We should not forget that out of the ashes of the world wars, peace and prosperity were born. We should not take all these achievements for granted. We need to remain vigilant. Peace and prosperity can only exist if we have a sustainable home to live in.
It is now key that we avoid the failures of the past, learn from them and preserve our values with a deep sense of responsibility, always bearing in mind the interests of citizens.
The future lies to a great extent in our hands.
We all need to work together in this common effort, on a values-based approach, as friends and neighbours.
Even though strategic choices and decisions are taken by national governments, as should be the case politically speaking, the role of the Diplomatic Service and of senior diplomats in this respect is essential.
Your opinions and counsels, based always on solid facts, your better knowledge of the global landscape and, of course, your commitment to duty can be crucial inputs to national policy, far and beyond the lurking inward-looking nationalism.
With the passage of time, diplomats, while they always remain patriots, evolve into global citizens.
They have a better and deeper knowledge of other nations and peoples, and the skills needed to analyse the geopolitical context.
My goal in speaking to you here today is to contribute to opening new avenues of mutual understanding and respect, and to open doors for fresh ideas.
Turkey and Europe are inevitably bound to each other by geography, history and shared interests.
It is important that Turkey remains on a stable path towards Europe.
Our wider neighbourhood can and should become a model by evolving into a geopolitical landscape of peace, stability, security and development for all South-eastern European citizens.
I can assure you that we – and I personally – will continue to work tirelessly to nurture and strengthen this relationship, supporting your efforts towards a more prosperous future that seeks greater development, stability and peace for all.
This is the first time that this important Forum, hears the thoughts of a European Commissioner, who is at the same time, a Greek politician.

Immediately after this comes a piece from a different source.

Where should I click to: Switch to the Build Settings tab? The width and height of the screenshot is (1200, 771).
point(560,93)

By now, we know each other quite well. I belong to those that always believed, and still believe strongly in the Greek-Turkish rapprochement – walking always in the footsteps of great visionary leaders, like Venizelos and Ataturk.
Through all these years, I have always strived to create the conditions for mutual understanding and trust between Greece and Turkey, which can support the European perspective of Turkey, and the deepening of the EU-Turkey relationship across all fields.

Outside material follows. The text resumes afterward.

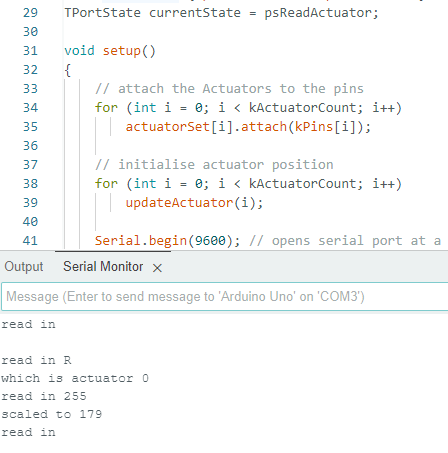
Task: Click the 'read in 255' output line
Action: (x=44, y=396)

I said at the beginning that I intended to express my thoughts in frankness and honesty. You should be sure that this is what I am doing.
Times have changed.
Revolutionary changes happened and transformed the landscape of the global economy, the human mobility, and the open world of media and the internet, where truth and lies nowadays intersect.

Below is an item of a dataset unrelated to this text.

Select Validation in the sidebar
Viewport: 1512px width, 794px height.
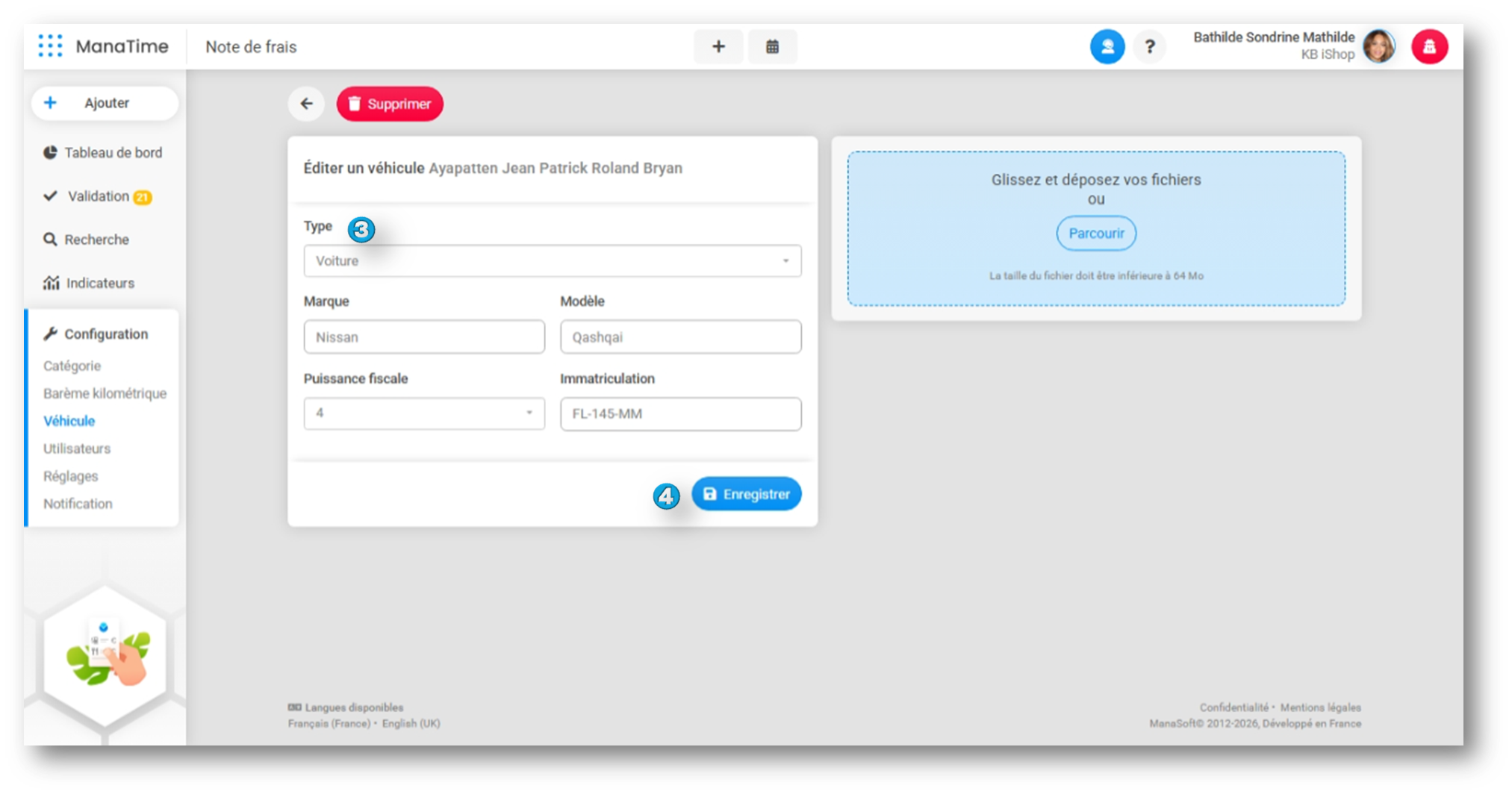[98, 196]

There is no longer place for the stereotypes we inherited from the past.
Our broader neighbourhood, the theatre of so many conflicts and bitter confrontations over the centuries, always had nationalism as its greatest threat.
Cooperation in this neighbourhood now requires a deep rethinking, and bold, far-reaching changes.
Above all, our region needs our commitment and attentiveness to a future that we are called upon to build together based principally on the respect of international law.
International law is the guardian angel for peaceful coexistence. International law is the instrument for international cooperation.
International law is the gospel that should define the ethical and practical relations between countries.
We need a new diplomatic architecture, without the historical prejudices of the past, and with bold initiatives to settle unresolved issues – which as long as they exist, will hold us hostage of the past.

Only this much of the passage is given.